El hombre de agua


 
No te acusaré de nada.
No mencionaré los daños al corazón
Ni a la razón.
 
Soy el que olvida-dices,
Aterrado por no saber
Como nombrarte
(pareja, amiga, amante…),
Soy ahora ese sueño que se ausenta
Con toda distancia


Frente al balcón se extendía el paisaje más fronterizo que había tenido en mi vida. Una maquiladora a la derecha, un bodegón temible, que hacía apenas unos años servía como bodega de ropa, según me lo contó Rorty. A la izquierda un fraccionamiento llamado el Duero, “¿el Duero?”, qué nombre era ese, en estas tierras feminicidas por qué una unidad habitacional de nombre Duero. Este sol desquicia hasta las personas que nombran fraccionamientos inmobiliarios. Al frente, una reja de no más de un metro y al fondo el desierto, los pastos extendidos hasta el infinito.

Amaneció tarde el día de hoy.  El desierto luce serio hasta las 10 de la mañana, después es un horno intenso. Salí por un libro a la biblioteca, la exposición del siguiente día me lo exigía. Juan el encargado de la biblioteca escuchaba una extraña canción que decia: “Antes de tres días volvería por ti/ antes que me eches de menos”, me selló el libro. Apenas tuve tiempo de salir rápidamente. Llegué a la casa y comencé a llorar, con ese llanto que no sólo era por mi, sino por ti.

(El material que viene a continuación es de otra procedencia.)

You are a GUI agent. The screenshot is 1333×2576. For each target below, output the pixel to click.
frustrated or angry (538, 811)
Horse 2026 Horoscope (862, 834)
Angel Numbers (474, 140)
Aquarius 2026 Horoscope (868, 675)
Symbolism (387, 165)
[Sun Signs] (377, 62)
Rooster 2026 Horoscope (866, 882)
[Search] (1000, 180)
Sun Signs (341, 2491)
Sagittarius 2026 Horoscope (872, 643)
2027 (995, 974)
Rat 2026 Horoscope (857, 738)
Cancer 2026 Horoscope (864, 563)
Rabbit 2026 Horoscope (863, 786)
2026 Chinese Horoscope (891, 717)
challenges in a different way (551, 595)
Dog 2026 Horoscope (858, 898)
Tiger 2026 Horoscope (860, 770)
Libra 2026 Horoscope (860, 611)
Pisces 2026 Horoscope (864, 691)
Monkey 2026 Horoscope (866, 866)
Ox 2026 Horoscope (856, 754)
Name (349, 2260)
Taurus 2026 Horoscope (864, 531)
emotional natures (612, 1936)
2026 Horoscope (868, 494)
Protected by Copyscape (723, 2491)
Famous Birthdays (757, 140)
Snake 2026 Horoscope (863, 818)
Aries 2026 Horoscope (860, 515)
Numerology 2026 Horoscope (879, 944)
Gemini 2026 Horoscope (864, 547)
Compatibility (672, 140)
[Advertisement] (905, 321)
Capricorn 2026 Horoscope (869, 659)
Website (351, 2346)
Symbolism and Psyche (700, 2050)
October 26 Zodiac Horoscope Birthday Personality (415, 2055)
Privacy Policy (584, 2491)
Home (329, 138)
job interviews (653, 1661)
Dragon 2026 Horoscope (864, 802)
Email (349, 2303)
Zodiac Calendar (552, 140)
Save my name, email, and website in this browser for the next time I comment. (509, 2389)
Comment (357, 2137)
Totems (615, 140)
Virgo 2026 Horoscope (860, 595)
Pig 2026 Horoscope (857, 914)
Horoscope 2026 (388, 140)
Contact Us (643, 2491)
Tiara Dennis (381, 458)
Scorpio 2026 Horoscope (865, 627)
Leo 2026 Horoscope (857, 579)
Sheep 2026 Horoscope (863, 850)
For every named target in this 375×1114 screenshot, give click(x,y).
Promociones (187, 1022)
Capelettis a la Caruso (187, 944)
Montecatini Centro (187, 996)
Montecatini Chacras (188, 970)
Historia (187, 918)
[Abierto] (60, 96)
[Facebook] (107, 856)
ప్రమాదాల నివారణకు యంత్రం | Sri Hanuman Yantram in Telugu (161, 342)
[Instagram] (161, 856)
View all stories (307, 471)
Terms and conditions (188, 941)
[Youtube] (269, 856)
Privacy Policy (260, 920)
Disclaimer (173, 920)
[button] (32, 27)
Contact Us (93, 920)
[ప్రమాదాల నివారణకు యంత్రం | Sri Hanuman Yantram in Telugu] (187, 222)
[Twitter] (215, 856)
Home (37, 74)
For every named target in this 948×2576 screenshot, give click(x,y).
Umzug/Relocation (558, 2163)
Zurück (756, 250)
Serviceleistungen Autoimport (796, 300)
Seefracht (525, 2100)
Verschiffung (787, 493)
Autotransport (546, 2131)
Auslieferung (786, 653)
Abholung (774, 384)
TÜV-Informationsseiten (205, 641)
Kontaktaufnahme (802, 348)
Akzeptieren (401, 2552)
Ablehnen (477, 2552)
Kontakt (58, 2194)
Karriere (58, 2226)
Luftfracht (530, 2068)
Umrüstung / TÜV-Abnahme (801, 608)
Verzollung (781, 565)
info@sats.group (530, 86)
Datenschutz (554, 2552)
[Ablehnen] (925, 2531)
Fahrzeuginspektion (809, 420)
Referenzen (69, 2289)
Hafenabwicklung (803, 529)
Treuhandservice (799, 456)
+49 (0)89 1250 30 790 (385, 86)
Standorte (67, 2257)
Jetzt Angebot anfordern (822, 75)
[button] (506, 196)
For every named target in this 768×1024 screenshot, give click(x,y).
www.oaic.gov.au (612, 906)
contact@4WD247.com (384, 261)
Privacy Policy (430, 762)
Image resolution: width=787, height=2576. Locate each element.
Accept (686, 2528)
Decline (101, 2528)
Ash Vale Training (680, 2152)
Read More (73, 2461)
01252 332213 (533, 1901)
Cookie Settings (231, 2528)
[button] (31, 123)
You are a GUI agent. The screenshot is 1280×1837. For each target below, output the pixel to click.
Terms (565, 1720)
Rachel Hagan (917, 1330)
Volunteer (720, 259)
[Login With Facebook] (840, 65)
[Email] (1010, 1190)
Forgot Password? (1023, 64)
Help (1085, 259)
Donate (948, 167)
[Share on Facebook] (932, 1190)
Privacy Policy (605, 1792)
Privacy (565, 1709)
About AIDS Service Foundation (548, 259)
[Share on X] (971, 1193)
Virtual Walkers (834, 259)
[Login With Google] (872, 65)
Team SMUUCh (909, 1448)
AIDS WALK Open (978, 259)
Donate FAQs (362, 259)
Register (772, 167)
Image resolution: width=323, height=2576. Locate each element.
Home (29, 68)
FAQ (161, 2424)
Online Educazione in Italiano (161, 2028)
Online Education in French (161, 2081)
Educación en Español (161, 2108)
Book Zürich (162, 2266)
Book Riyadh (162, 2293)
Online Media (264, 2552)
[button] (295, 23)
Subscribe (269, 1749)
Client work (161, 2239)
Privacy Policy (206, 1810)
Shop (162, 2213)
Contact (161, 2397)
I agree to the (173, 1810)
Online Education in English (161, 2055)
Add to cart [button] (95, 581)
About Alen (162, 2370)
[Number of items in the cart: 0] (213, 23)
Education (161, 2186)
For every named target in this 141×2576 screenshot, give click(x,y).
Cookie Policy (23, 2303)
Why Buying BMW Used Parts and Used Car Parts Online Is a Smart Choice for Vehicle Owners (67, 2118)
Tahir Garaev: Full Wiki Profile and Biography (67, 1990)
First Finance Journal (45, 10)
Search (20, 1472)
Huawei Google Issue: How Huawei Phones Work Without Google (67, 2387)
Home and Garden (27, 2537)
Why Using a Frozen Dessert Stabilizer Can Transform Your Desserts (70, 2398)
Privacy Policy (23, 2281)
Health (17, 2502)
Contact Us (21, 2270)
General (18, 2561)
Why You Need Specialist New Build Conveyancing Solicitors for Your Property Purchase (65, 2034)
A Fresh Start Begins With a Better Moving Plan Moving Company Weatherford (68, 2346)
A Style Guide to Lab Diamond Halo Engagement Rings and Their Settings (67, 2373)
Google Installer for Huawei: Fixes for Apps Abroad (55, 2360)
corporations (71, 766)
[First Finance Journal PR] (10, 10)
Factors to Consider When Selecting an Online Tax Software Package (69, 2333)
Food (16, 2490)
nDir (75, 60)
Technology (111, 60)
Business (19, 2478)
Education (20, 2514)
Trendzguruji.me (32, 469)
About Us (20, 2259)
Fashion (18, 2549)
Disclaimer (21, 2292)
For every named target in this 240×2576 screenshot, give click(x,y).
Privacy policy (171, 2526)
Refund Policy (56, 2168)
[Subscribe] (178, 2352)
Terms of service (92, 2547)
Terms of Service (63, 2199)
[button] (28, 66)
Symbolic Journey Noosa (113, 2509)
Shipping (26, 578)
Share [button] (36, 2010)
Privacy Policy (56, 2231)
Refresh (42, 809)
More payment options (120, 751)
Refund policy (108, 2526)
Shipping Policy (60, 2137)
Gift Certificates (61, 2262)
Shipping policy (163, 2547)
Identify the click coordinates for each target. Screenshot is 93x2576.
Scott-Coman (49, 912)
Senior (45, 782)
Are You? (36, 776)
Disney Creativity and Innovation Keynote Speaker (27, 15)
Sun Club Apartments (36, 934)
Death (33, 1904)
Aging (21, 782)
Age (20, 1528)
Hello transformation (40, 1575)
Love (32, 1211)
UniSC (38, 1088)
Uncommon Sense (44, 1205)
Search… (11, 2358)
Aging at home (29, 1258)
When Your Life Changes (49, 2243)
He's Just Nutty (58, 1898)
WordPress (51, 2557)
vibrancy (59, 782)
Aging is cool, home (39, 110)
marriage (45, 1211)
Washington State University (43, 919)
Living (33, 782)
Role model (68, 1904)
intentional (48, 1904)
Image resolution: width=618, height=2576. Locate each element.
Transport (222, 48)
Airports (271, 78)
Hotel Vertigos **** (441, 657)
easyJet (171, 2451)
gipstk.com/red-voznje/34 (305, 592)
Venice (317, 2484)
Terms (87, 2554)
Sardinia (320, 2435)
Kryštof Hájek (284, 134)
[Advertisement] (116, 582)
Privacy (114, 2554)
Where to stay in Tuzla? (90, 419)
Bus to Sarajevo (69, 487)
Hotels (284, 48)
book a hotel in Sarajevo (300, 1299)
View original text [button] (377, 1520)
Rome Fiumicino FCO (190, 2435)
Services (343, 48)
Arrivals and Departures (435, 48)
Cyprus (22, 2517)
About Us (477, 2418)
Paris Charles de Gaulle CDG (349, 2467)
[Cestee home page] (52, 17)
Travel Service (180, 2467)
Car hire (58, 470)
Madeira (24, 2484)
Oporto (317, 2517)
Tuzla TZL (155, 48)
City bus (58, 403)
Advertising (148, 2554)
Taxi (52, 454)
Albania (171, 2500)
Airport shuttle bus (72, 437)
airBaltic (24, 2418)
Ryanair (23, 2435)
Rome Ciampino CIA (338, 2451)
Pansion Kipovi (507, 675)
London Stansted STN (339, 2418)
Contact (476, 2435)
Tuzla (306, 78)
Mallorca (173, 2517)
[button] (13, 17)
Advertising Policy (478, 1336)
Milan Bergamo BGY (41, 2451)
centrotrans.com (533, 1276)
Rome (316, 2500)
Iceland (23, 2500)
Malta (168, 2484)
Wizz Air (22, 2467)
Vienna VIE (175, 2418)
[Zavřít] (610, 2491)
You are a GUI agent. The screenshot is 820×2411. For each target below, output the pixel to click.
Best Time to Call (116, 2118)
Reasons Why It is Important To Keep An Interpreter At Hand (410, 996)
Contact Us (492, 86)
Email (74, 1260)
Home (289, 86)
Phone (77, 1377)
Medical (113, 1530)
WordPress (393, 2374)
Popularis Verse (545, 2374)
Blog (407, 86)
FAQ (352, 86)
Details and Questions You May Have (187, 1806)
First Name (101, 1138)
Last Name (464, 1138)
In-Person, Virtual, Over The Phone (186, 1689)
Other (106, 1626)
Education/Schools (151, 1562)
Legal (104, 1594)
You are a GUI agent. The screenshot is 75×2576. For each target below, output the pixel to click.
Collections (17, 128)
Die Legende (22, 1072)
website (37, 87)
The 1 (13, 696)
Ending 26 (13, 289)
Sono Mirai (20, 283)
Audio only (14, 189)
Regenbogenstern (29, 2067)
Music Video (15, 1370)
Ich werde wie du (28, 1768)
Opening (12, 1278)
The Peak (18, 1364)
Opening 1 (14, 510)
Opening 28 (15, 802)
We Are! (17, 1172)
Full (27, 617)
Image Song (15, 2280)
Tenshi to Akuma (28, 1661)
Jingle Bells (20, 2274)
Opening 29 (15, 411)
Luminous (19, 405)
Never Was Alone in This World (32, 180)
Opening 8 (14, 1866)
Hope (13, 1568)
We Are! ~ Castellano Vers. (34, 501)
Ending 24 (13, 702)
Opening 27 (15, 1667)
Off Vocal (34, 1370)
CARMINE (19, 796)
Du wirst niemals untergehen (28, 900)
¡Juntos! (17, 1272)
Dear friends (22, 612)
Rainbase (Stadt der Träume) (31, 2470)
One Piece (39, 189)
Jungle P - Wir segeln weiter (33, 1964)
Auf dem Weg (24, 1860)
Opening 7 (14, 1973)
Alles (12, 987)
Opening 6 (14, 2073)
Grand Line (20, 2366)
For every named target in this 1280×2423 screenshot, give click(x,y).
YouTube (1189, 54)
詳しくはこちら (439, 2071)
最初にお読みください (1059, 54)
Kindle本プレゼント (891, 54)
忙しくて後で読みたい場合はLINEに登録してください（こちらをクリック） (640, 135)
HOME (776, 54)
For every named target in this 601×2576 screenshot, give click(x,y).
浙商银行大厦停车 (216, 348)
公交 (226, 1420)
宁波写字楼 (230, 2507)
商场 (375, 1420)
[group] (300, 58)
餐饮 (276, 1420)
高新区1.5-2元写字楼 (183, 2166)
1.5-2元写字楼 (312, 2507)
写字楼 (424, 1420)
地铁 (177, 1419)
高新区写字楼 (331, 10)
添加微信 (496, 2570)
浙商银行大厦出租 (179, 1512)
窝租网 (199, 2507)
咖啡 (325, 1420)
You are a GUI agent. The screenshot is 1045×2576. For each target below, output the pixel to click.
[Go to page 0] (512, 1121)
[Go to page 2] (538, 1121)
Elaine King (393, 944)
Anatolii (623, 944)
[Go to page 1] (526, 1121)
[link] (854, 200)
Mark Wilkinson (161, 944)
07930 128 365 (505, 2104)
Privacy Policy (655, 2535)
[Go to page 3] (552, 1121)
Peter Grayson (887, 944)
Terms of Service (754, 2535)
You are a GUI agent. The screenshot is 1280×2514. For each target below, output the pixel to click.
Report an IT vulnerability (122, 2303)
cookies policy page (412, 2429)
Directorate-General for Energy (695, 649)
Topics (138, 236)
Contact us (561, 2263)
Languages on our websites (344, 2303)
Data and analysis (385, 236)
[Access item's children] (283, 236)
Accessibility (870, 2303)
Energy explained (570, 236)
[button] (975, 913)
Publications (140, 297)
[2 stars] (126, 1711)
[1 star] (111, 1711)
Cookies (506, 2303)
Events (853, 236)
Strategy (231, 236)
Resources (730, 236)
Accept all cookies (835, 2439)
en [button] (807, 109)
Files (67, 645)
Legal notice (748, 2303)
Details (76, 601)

Un extraño viernes Anuar me trajo a dos chicas atractivas, una de ellas adicta a Deleuze y su compañera a Zizek.  “¿Desde cuándo no te rasuras?”, me dijo la más delgada. Dos minutos después Zara comenzó hablar de sus dolores con el panadero, acto seguido Nudra comenzaría a hablar de la primavera de Praga. Fue curioso, yo tan sólo me les quedé mirando, así, como cuando pasa algo no tan trascendente en la calle. “¿qué música te gusta?” Me preguntó Zara. Hablamos de nada, como siempre acontece en las conversaciones totalmente trascendentes.

No me percate como me enredé conmigo mismo. Entonces comencé a  hablar. Me decía diciendo que te conocí una noche tranquila, era una noche que sudaba calma. Eras la amiga de mi profesora, sí, de aquella profesora que siempre odié por su extraño acento, extraño acento que se iba en las horas de la mañana de la facultad. Todo el aroma de carne guisada del negocio de comida rápida se amotina en mi recuerdo.  Ese es mi recuerdo de la profesora Rosa. Era joven. También era agradable, pero había algo en su acento que nunca pudo convencerme de su sinceridad.

Así que dividí mi relato en dos amplias partes. La primera comencé contándoles, de aquel verano seco, muy seco.  Al finalizar el curso, recuerdo que fuimos a un lugarcillo que estaba cerca del metro Copilco. Cerveza barata, botana barata. La profa te presentó como su amiga, era raro, jamás me había atraído alguien por sus dedos, tus dedos eran esa parte imperfecta que me atrajo en un primer momento a ti. Supongo que fue el origen de todo el debacle de mi vida, ese profundo e inmenso cuenco que era un hoyo. 

La segunda me enfrasqué en tus palabras llena de albures, ese extraño lenguaje lleno de guarradas con el que siempre hablabas. Desde que te conocí me perturbó todo lo que tenía que ver con tus palabras en doble sentido. Sé ahora, que nunca te pertenecieron, fueron producto de tu cercanía con esos que llamas “cuarentones”. Cada uno de tus actos cuando te acercabas, no era más que un ausentarte a un imaginario que habías construido desde siempre.

El encuentro con Zara y Nudra tan sólo desataron todos los dolores que estaban resguardados aquí.  Sigues presente, con cada uno de tus angustias que son ausencias. Cada una de estas esquirlas que se han vuelto dolorosamente silencio. Me pregunto, por qué estás tan ausente, casi hecha  girones. Me he convencido de tu gran mentira, de tu única y verdadera mentira. Mi ausencia en todo lo que tu eres se ha compaginado con esa grave ausencia casi perdida. Hay una imagen con la que no sueñas, con la que te has echado al mundo y la has subsumido en un deseo que es olvido.